Set down exactly the lines of the listing below, please, beginning with the first and ending with the line that holds "Open the calendar date picker icon".

▽

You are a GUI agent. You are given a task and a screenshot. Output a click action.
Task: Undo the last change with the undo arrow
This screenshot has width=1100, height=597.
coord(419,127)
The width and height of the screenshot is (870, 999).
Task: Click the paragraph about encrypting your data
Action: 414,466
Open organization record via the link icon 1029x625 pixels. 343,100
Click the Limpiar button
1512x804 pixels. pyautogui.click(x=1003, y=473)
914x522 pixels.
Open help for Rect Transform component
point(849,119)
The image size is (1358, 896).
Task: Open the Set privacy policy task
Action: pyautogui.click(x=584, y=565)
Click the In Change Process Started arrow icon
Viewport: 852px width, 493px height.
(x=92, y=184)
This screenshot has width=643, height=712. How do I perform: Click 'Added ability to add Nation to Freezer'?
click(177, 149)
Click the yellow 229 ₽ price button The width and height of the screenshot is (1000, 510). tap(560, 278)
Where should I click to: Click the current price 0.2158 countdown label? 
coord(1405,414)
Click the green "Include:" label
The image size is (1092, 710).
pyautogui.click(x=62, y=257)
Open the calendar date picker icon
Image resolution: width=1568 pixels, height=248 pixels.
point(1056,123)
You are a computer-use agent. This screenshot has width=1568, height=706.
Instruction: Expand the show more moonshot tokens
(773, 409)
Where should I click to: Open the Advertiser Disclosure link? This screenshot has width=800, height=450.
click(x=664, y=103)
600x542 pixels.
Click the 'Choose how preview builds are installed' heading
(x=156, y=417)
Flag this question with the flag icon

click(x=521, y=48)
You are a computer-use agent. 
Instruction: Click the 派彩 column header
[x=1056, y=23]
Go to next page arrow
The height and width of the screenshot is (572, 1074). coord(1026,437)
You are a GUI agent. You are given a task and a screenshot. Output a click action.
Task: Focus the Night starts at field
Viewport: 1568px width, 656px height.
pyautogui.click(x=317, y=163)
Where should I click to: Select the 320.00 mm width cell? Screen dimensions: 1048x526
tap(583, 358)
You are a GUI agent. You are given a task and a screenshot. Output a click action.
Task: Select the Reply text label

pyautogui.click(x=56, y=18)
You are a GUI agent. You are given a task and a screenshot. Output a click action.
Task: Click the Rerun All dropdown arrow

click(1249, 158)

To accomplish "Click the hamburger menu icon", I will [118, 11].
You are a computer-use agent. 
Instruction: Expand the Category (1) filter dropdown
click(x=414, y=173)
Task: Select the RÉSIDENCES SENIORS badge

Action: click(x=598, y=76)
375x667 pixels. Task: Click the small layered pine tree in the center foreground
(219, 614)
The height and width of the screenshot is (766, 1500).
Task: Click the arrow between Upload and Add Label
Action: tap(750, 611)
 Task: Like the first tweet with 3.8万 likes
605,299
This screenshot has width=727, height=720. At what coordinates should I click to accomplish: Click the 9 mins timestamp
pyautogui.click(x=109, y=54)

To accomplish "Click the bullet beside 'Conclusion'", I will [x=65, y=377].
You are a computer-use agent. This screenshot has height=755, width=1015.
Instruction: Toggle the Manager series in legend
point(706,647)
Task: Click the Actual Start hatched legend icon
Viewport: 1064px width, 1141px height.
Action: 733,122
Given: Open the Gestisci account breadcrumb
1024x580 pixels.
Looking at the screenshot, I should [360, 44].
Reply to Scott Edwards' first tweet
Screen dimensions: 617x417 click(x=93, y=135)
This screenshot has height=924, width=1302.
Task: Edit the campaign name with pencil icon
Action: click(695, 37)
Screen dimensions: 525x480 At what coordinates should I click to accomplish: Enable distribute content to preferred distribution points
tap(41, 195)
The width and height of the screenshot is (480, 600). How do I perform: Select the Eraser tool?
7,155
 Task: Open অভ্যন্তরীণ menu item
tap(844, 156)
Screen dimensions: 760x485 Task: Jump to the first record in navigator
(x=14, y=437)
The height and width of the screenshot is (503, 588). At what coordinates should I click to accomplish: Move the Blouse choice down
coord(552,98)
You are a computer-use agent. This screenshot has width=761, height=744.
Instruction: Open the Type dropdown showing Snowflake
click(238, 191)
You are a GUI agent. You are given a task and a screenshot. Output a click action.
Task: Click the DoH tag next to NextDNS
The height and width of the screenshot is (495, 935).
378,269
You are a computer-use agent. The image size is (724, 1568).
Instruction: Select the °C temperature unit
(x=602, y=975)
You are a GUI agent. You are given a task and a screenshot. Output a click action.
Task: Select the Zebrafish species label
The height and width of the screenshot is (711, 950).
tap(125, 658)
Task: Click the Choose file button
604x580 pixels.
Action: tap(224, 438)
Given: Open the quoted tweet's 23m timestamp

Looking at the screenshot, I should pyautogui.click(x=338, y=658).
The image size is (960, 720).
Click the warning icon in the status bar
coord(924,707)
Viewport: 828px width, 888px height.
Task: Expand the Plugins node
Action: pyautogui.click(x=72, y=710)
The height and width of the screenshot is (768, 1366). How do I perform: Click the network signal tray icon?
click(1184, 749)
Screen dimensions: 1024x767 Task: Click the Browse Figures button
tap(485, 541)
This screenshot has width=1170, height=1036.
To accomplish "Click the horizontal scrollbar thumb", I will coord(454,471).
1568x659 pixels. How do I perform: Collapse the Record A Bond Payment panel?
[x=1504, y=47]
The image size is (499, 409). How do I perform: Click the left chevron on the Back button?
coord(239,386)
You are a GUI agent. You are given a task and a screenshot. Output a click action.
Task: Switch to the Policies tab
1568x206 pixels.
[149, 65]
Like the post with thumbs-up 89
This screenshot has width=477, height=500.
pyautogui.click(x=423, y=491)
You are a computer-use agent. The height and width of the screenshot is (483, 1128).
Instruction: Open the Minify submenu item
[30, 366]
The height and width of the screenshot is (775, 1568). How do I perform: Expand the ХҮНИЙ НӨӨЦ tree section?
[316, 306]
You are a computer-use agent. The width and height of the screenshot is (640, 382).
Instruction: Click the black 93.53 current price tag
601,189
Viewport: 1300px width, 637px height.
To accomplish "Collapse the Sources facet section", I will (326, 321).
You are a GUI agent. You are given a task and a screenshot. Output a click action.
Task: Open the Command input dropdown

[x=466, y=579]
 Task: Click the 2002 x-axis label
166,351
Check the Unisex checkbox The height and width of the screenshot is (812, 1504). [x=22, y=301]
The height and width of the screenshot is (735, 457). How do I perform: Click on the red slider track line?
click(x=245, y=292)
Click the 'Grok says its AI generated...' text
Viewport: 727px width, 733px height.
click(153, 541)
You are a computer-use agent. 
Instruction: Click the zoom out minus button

△

*Finished exercise*.
You are a GUI agent. You are given a task and a screenshot. Output a click action.
Task: Undo the last change with the undo arrow
This screenshot has width=1100, height=597.
coord(419,127)
The width and height of the screenshot is (870, 999).
Task: Click the paragraph about encrypting your data
Action: 414,466
Open organization record via the link icon 1029x625 pixels. 343,100
Click the Limpiar button
1512x804 pixels. pyautogui.click(x=1003, y=473)
914x522 pixels.
Open help for Rect Transform component
point(849,119)
The image size is (1358, 896).
Task: Open the Set privacy policy task
Action: pyautogui.click(x=584, y=565)
Click the In Change Process Started arrow icon
Viewport: 852px width, 493px height.
(x=92, y=184)
This screenshot has width=643, height=712. How do I perform: Click 'Added ability to add Nation to Freezer'?
click(177, 149)
Click the yellow 229 ₽ price button The width and height of the screenshot is (1000, 510). tap(560, 278)
Where should I click to: Click the current price 0.2158 countdown label? 
coord(1405,414)
Click the green "Include:" label
The image size is (1092, 710).
pyautogui.click(x=62, y=257)
Open the calendar date picker icon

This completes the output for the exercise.